** PROBLEM DETAILS **
Reproduce verbatim the lines from the one containing "Tap OI máx. (1000BONK) underlined label" through the one containing "Looking at the screenshot, I should pos(478,89).", including both of these lines.

** Data records **
══════════

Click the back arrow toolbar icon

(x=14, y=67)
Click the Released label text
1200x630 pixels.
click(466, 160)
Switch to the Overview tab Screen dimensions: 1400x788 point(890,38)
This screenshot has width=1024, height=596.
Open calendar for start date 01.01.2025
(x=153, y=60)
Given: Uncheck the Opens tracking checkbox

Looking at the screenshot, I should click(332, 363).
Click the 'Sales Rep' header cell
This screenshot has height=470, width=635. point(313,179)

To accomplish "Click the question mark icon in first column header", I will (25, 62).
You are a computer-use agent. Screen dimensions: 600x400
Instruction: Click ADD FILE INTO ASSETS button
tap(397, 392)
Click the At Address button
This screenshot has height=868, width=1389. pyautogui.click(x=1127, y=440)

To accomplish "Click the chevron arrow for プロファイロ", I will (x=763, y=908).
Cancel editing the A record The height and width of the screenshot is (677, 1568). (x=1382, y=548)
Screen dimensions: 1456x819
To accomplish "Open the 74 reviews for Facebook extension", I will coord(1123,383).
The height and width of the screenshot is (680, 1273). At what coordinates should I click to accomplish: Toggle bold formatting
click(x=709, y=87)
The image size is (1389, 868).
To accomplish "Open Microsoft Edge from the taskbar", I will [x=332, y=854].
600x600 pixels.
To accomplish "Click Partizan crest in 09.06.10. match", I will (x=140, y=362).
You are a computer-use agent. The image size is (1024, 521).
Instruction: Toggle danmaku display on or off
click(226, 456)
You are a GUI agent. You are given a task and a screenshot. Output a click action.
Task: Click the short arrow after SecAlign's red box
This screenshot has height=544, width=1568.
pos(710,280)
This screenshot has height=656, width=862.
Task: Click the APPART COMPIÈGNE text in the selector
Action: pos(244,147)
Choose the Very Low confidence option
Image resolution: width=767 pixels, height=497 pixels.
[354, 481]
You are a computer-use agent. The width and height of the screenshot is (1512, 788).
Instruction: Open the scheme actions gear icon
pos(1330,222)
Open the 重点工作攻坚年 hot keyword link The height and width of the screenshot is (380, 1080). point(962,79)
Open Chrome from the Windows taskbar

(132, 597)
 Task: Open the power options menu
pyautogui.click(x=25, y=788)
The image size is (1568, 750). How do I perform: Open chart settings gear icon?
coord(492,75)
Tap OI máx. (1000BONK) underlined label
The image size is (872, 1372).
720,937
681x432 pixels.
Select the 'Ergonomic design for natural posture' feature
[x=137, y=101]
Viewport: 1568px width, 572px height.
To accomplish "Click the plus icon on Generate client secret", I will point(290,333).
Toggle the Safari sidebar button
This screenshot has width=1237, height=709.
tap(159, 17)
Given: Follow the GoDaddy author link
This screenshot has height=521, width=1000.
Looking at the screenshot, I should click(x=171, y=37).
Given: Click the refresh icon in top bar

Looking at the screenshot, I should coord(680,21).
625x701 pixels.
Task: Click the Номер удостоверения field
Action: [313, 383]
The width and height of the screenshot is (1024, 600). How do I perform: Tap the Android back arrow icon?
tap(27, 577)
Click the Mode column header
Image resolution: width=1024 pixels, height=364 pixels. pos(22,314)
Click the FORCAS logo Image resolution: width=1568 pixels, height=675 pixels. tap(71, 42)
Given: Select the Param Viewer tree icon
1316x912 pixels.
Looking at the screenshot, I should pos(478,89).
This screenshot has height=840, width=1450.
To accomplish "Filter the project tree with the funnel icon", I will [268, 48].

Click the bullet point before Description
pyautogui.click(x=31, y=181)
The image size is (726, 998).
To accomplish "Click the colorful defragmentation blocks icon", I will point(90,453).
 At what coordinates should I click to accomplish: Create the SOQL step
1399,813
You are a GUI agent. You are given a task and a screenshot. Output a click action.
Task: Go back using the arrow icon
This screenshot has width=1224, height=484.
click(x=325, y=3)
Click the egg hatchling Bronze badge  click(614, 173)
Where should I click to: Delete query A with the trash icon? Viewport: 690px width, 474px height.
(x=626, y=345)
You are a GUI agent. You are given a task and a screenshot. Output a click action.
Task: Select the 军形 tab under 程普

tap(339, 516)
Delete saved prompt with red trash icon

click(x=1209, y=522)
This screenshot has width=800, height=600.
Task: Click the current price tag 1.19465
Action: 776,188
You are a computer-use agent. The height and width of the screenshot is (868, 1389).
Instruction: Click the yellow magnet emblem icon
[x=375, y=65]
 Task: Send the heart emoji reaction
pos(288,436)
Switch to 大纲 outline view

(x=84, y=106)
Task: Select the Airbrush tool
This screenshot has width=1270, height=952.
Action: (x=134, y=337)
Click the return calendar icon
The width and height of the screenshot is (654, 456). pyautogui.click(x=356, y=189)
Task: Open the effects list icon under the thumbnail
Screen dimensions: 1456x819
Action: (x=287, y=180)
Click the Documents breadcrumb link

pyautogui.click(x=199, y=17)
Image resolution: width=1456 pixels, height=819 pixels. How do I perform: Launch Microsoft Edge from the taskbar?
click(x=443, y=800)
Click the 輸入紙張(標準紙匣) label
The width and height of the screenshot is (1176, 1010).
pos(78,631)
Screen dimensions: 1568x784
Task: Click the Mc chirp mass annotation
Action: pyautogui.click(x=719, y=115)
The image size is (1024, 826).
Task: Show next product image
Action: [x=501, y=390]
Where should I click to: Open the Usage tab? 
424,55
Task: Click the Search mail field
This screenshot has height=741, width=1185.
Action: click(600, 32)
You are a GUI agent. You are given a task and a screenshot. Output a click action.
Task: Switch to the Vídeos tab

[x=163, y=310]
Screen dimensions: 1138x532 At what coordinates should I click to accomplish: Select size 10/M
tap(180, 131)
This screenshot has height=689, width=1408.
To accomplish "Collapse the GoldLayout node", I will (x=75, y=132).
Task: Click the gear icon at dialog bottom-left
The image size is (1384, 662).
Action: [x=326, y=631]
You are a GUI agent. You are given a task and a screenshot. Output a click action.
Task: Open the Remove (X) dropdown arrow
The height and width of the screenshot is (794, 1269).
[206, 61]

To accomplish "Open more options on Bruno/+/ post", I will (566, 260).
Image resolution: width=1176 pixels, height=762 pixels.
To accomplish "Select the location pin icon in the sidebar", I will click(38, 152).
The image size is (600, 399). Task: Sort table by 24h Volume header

══════════

** THE OUTPUT **
Tap OI máx. (1000BONK) underlined label
The image size is (872, 1372).
720,937
681x432 pixels.
Select the 'Ergonomic design for natural posture' feature
[x=137, y=101]
Viewport: 1568px width, 572px height.
To accomplish "Click the plus icon on Generate client secret", I will point(290,333).
Toggle the Safari sidebar button
This screenshot has width=1237, height=709.
tap(159, 17)
Given: Follow the GoDaddy author link
This screenshot has height=521, width=1000.
Looking at the screenshot, I should click(x=171, y=37).
Given: Click the refresh icon in top bar

Looking at the screenshot, I should coord(680,21).
625x701 pixels.
Task: Click the Номер удостоверения field
Action: [313, 383]
The width and height of the screenshot is (1024, 600). How do I perform: Tap the Android back arrow icon?
tap(27, 577)
Click the Mode column header
Image resolution: width=1024 pixels, height=364 pixels. pos(22,314)
Click the FORCAS logo Image resolution: width=1568 pixels, height=675 pixels. tap(71, 42)
Given: Select the Param Viewer tree icon
1316x912 pixels.
Looking at the screenshot, I should pos(478,89).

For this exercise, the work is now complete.